Ce plaisir dérange parce qu’il est improductif. Si l’on juge les “mauvais” films indignes de notre approbation, c’est en partie dû à l’intériorisation du culte du temps utile du capitalisme (pourquoi le gaspiller en laissant traîner nos yeux sur Hunger Games ou Confessions d’une accro au shopping pendant deux heures ?). Aimer un film plaisir coupable est une défaite paradoxale, qui implique d’admettre qu’on ne contrôle pas tout et qu’il reste certaines choses, apparemment inutiles, auxquelles on ne peut s’empêcher de s’abandonner.
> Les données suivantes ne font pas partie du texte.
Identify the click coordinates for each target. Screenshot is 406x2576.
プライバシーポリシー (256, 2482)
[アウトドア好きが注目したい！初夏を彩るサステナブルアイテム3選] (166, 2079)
L’adhésion à un film plaisir coupable est alors partielle, ou du moins lucide. Je vais admettre aimer Sissi l’impératrice (j’aime, beaucoup, Sissi l’impératrice) tout en soulignant le fait que mon recul critique n’est pas mort : je vais pointer du doigt la niaiserie du film, concéder à ses détracteurs (un critique l’avait rebaptisé “Sissi l’impératroce”) que leurs moqueries sont audibles (cruelles, mais audibles). Les critiques, incorporées au film, participent même de mon appréciation : j’aime Sissi parce que c’est dégoulinant de velours et de laque pour cheveux, cliché, prévisible et bourré de bons sentiments, et non pas en dépit de tous ces défauts apparents. L’ambiguïté du plaisir coupable, pétri de contradictions, n’est pas une faille mais ce qui en fait la richesse.

Mon amour pour Sissi l’impératrice (ou À tous les garçons que j’ai aimés, un film dénué de froufrous mais appréciable malgré tout) n’est pas subversif pour autant : l’apparente transgression des normes qui provoque du plaisir est en effet reprise en tant qu’argument marketing.
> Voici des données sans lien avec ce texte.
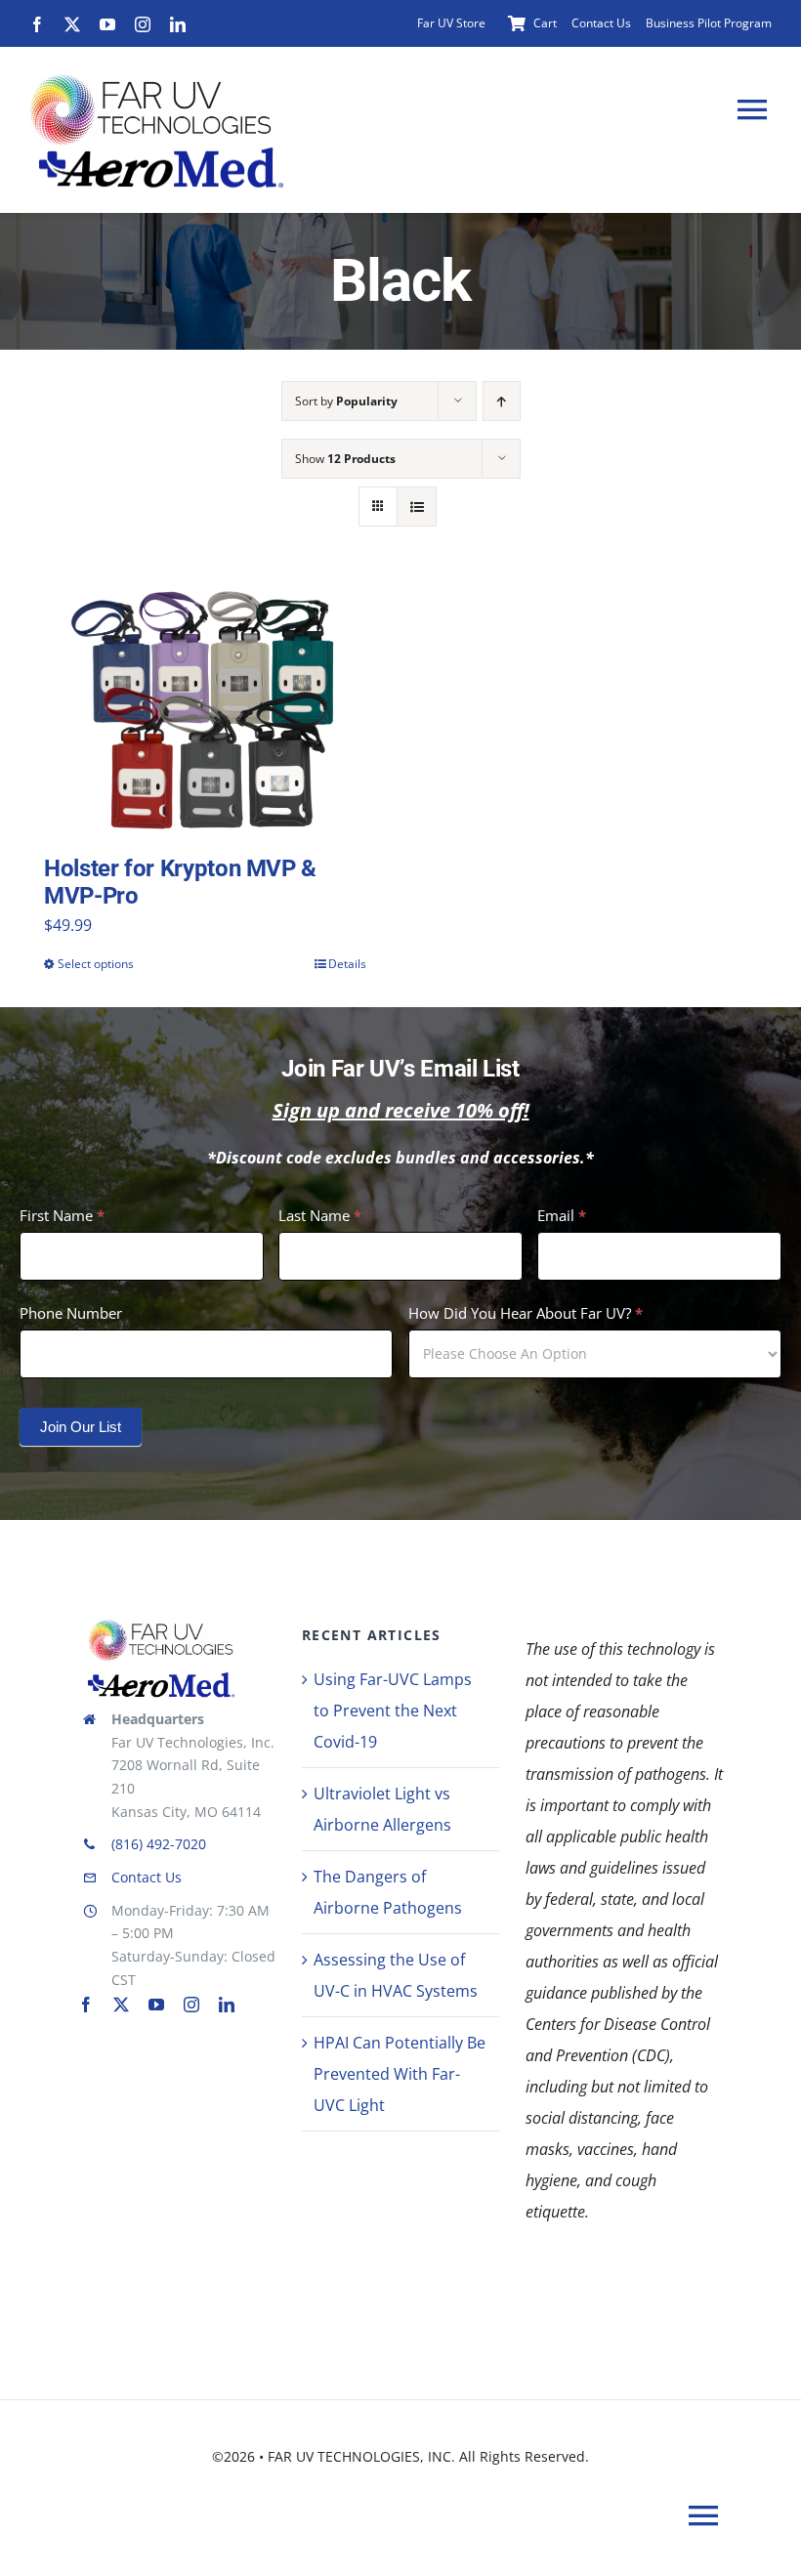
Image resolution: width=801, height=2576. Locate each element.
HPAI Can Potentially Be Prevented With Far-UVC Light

Sissi l’impératrice, Ernst Marischka, 1956

Entre régression et “transgression”, une catégorie marketing efficace

La notion de sérialité est très utile pour analyser les films plaisirs coupables en tant que produits de la culture de masse. D’un côté, chaque film (Love Actually par exemple) est autonome, avec une unité diégétique, scénaristique, stylistique. Mais d’un autre côté, c’est aussi un film que l’on peut considérer comme sériel : lors du visionnage, le public localise Love Actually au sein du réseau plus étendu d’autres films de la même catégorie (des comédies romantiques, comme Pretty Woman) ou du même sous-genre de films (Love Actually m’évoque plus spécifiquement Valentine’s Day, où se mêlent aussi plusieurs micro-histoires), qui le précèdent et le rendent typique. Ces films qui viennent à l’esprit du public vont se mêler avec Love Actually dans la tête de chacun (selon ses propres références !), et enrichir le visionnage.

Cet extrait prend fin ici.